◆ The tasks:
a – In the trade strategy passage below, why does the writer support a more strategic approach to international regulatory cooperation? Answer in one to three sentences.
b – Go on with the trade strategy passage below, picking up after its final sentence.

◆ Selection:
The new Strategy places a strong focus on multilateralism, with an entire annex devoted to the reform of the WTO, and on enforcement and implementation, perhaps at the expense of the bilateral trade agenda. While we regret the fact that comparatively little emphasis is placed on the bilateral agenda, focused on removing market access barriers for export-driven sectors such as ours, we very much welcome the increased focus on enforcement – something we had been calling for for a long time – and the confirmation that multilateralism, and in particular the WTO, is more important than ever. We also welcome the focus on the US and China, which are our two biggest export markets outside of the EU, and the new emphasis placed on Africa, a growing market fo where trade can deliver tangible benefits in terms of sustainable development. The call for a more strategic approach to international regulatory cooperation is another element we support and encourage, as we face a growing number of regulatory hurdles and barriers, on all continents.

◆ Data lines:
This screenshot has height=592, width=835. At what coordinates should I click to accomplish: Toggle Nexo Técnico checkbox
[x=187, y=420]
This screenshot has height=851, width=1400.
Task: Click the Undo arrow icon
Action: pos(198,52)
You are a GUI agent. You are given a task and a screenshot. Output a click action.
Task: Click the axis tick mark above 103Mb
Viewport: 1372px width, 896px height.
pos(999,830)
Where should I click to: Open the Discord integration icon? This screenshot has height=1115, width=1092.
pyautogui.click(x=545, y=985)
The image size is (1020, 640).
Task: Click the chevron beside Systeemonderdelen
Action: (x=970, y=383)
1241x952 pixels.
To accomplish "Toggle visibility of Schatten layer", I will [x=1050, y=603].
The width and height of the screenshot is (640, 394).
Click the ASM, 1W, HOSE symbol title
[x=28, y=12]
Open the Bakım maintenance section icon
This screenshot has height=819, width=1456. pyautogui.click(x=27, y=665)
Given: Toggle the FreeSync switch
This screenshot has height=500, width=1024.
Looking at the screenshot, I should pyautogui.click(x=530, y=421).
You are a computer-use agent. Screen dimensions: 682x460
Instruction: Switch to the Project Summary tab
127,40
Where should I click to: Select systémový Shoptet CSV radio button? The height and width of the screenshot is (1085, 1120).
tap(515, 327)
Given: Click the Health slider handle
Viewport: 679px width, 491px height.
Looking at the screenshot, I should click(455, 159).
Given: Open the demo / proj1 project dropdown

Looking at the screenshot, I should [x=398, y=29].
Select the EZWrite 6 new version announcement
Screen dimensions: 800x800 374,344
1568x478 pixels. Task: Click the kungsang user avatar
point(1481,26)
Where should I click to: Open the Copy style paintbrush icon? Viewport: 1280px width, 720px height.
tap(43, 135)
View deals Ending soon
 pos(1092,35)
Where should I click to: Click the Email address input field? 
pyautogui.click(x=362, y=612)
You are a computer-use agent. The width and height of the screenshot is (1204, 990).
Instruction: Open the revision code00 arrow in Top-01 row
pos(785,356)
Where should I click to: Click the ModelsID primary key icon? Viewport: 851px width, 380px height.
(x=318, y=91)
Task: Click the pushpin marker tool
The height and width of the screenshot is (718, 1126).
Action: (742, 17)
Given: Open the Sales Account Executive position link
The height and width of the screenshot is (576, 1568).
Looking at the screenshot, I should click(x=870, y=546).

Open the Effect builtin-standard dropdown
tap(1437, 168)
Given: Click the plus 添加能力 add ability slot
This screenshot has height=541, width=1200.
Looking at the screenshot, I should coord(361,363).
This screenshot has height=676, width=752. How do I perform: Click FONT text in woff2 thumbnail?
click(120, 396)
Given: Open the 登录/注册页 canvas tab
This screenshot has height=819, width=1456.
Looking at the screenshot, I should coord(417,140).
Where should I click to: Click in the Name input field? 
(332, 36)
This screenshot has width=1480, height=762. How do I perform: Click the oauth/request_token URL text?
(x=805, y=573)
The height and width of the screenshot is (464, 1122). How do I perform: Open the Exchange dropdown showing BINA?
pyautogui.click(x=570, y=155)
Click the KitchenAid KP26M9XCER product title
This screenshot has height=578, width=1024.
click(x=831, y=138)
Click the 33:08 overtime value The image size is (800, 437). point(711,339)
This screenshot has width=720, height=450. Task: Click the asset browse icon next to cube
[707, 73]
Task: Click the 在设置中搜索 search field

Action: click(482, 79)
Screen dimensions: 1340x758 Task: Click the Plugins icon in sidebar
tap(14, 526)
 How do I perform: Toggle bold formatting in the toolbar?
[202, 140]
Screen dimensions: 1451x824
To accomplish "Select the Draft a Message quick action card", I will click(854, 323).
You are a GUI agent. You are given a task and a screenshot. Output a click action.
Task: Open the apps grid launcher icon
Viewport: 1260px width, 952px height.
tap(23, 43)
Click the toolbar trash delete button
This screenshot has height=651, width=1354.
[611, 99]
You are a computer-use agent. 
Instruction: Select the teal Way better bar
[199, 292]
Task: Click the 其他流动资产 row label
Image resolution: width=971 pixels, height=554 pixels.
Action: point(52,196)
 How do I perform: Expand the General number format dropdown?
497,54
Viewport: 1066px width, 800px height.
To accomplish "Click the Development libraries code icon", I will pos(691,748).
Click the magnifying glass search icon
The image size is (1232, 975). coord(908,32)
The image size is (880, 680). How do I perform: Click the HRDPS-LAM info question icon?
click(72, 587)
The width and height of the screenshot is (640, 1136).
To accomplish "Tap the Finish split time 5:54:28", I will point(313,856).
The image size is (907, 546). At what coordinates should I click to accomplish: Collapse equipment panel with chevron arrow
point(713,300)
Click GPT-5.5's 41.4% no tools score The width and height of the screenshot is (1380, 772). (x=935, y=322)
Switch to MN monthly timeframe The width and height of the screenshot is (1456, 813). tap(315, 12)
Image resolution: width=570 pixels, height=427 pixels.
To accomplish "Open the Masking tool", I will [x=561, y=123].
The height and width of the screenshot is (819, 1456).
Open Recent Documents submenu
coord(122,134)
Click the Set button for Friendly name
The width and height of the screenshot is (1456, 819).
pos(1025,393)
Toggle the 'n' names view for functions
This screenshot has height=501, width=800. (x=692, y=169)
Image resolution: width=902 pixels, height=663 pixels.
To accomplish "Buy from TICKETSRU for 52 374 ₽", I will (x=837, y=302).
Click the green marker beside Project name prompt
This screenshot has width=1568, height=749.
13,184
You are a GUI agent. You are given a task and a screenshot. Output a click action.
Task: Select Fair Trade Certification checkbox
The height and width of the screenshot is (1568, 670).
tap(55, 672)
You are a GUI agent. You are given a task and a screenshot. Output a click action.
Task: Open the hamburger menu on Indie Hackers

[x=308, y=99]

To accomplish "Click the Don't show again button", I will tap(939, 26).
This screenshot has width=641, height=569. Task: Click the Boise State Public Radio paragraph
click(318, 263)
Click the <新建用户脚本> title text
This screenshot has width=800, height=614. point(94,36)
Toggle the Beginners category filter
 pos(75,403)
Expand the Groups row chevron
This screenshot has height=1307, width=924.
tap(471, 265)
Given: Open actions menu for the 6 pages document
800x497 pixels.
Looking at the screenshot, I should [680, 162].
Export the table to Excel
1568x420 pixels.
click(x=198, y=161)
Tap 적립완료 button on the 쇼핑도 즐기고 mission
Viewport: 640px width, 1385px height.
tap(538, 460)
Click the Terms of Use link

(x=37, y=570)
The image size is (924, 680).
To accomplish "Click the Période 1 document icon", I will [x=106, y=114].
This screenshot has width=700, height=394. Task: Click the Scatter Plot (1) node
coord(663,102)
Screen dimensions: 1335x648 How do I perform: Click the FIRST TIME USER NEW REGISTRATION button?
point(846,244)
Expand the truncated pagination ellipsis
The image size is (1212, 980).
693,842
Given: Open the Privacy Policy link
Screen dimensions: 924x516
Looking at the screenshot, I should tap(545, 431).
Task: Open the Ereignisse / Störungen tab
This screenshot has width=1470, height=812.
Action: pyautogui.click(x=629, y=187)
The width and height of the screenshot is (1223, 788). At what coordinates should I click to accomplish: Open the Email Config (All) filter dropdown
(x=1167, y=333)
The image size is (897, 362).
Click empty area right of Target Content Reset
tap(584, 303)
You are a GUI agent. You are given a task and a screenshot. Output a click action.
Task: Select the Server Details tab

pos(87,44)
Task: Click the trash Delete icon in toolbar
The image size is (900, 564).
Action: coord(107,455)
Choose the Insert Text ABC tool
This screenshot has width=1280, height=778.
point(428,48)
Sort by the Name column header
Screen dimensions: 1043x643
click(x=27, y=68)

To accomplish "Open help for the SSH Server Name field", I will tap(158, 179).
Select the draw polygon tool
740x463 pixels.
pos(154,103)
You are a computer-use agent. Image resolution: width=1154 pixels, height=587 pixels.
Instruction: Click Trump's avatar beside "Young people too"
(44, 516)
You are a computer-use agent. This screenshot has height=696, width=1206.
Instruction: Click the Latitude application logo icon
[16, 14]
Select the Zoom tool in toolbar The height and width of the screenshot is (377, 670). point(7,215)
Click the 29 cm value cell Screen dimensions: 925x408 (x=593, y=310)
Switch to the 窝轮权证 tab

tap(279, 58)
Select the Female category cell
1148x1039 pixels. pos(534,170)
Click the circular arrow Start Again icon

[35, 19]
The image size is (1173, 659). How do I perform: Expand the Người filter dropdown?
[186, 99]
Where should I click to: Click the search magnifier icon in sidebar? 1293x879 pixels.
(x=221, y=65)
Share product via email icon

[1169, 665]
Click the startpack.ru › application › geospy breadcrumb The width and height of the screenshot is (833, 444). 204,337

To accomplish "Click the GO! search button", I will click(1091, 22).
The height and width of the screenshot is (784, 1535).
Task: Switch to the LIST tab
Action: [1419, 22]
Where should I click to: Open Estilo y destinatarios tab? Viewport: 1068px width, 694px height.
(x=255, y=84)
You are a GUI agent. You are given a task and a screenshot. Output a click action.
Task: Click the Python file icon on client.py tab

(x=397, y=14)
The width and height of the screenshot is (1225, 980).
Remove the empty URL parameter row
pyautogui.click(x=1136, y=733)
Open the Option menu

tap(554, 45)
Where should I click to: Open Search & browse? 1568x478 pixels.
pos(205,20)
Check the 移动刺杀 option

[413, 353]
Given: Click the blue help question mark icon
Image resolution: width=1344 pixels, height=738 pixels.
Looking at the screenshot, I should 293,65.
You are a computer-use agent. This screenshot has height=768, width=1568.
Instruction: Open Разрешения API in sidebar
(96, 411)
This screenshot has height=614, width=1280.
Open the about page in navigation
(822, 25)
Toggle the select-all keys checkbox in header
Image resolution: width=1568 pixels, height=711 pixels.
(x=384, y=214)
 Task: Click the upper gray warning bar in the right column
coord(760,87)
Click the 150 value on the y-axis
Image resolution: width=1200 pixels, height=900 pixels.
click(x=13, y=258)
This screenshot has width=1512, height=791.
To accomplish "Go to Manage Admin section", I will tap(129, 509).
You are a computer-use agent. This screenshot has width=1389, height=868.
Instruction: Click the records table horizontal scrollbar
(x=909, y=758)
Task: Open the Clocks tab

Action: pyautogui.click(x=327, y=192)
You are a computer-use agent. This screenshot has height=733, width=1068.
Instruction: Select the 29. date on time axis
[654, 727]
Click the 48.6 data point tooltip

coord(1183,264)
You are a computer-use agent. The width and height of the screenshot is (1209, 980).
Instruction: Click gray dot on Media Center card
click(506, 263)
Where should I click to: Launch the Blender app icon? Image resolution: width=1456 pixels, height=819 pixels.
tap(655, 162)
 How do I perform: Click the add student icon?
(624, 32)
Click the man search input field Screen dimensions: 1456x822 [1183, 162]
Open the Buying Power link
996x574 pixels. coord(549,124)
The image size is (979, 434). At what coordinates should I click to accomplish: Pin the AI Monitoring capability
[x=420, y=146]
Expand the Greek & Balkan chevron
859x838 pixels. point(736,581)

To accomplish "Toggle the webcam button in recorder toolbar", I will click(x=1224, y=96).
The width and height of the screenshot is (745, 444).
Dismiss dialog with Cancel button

◆ Outputs for the tasks:
a – The writer supports it because their sector faces a growing number of regulatory hurdles and barriers on all continents.

b –
At a time when the value of trade for society is sometimes brought into question, the greater focus on trade as an instrument to pursue other policies and objectives, not least in relation to sustainability, is understandable. We support this greater focus on sustainability objectives, which is in line with the daily practices and experiences of our members in many markets, who do not only support countless jobs in Europe and abroad, including in developing countries but are also involved in many projects to increase sustainability, from recycling to access to water. The best way of encouraging these developments and the path towards sustainability is to ensure that trade remains open, today more than ever.